• _WHAT TO DO_
In the listing below, print exactly the lines between the line holding "Image resolution: width=1008" and the line holding "Open the 都市 selection dropdown", inclusive, and no more.

• _DATASET RECORDS_
· · · · ·

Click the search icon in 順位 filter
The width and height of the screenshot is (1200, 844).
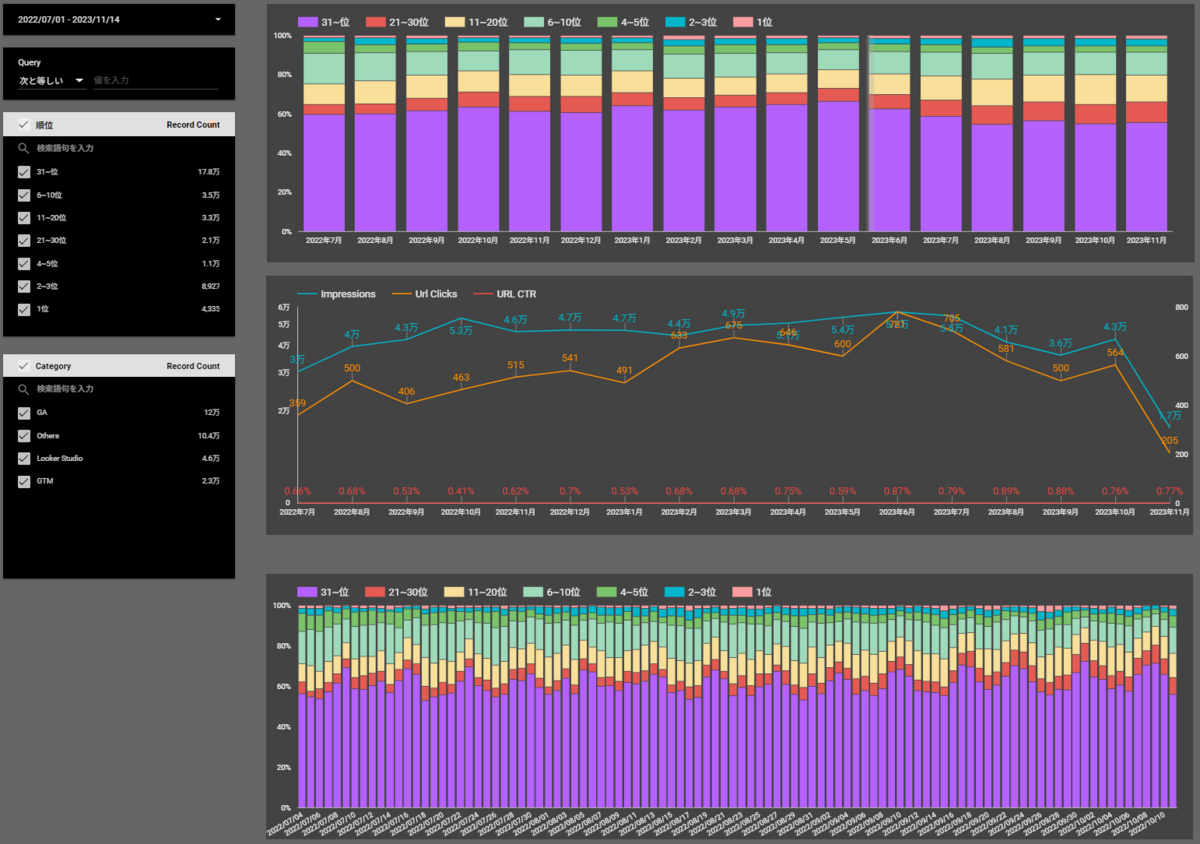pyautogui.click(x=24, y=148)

· · · · ·

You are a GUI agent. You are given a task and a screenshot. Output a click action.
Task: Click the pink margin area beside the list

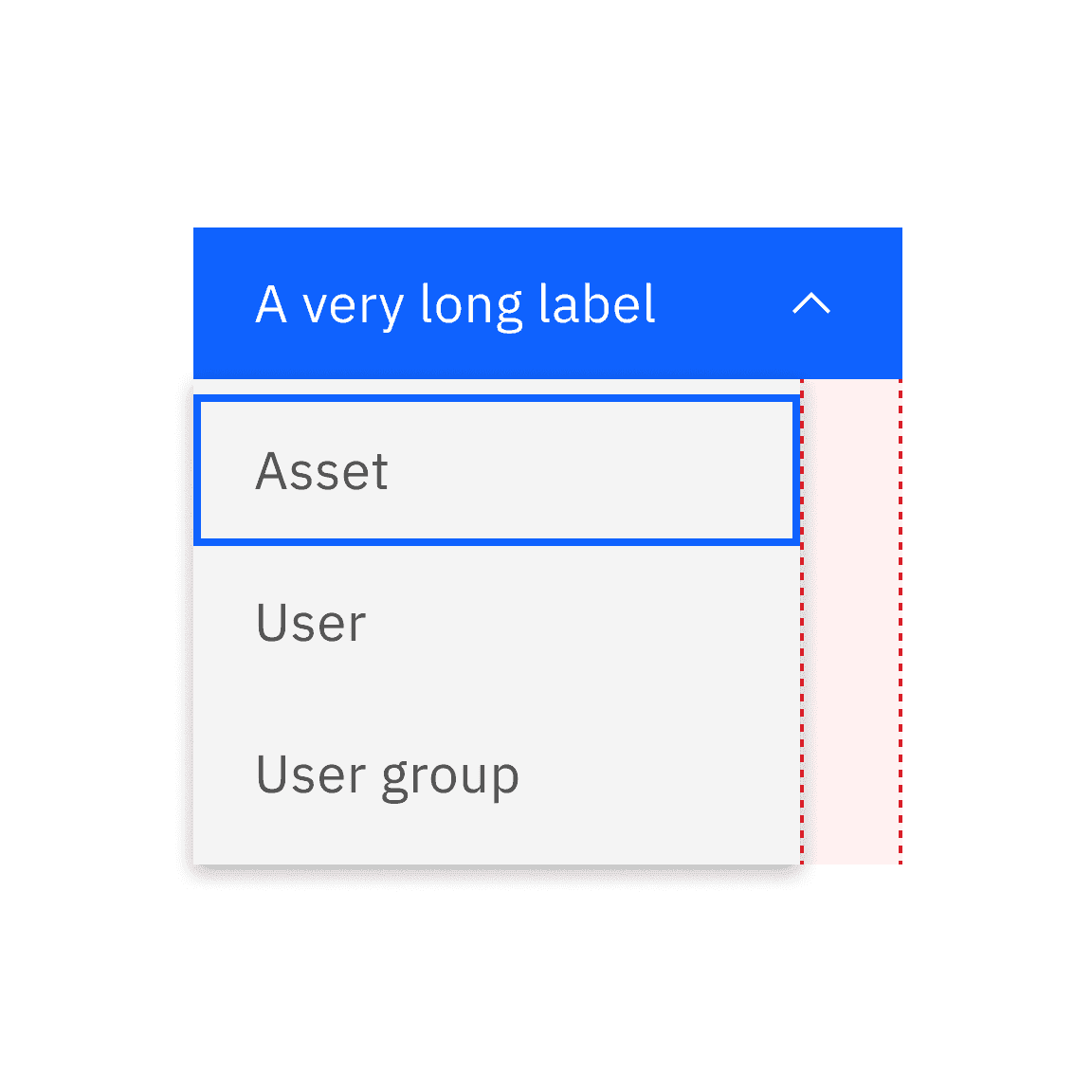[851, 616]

· · · · ·

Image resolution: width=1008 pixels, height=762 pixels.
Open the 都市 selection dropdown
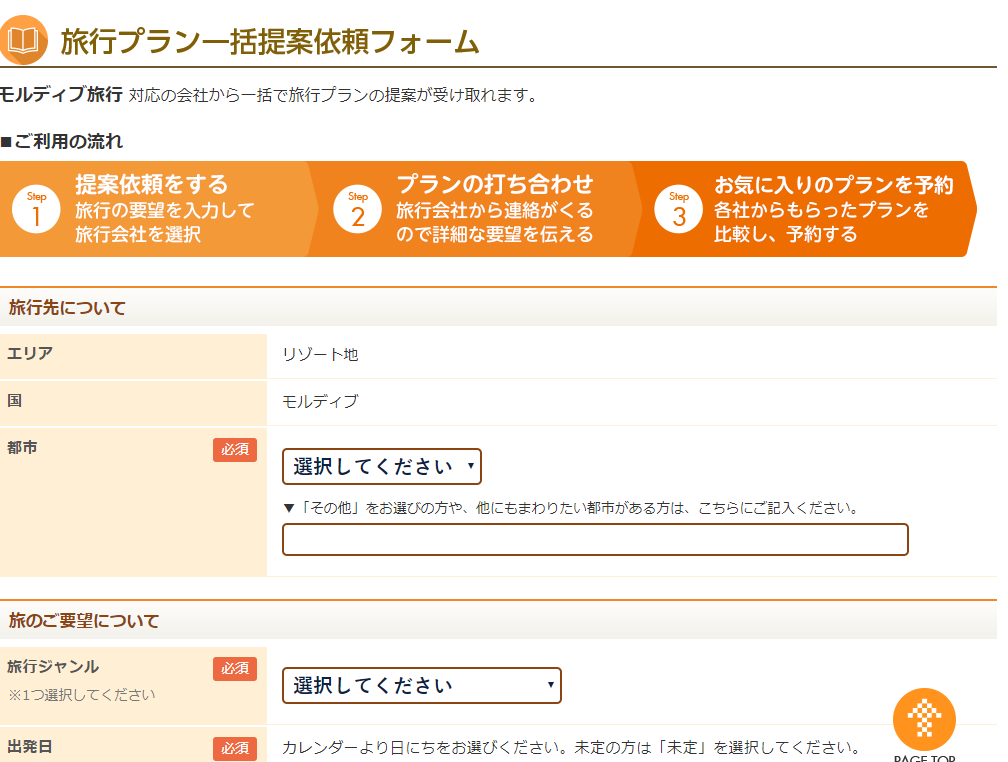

· · · · ·

• _EXPECTED OUTPUT_
Image resolution: width=1008 pixels, height=762 pixels.
Open the 都市 selection dropdown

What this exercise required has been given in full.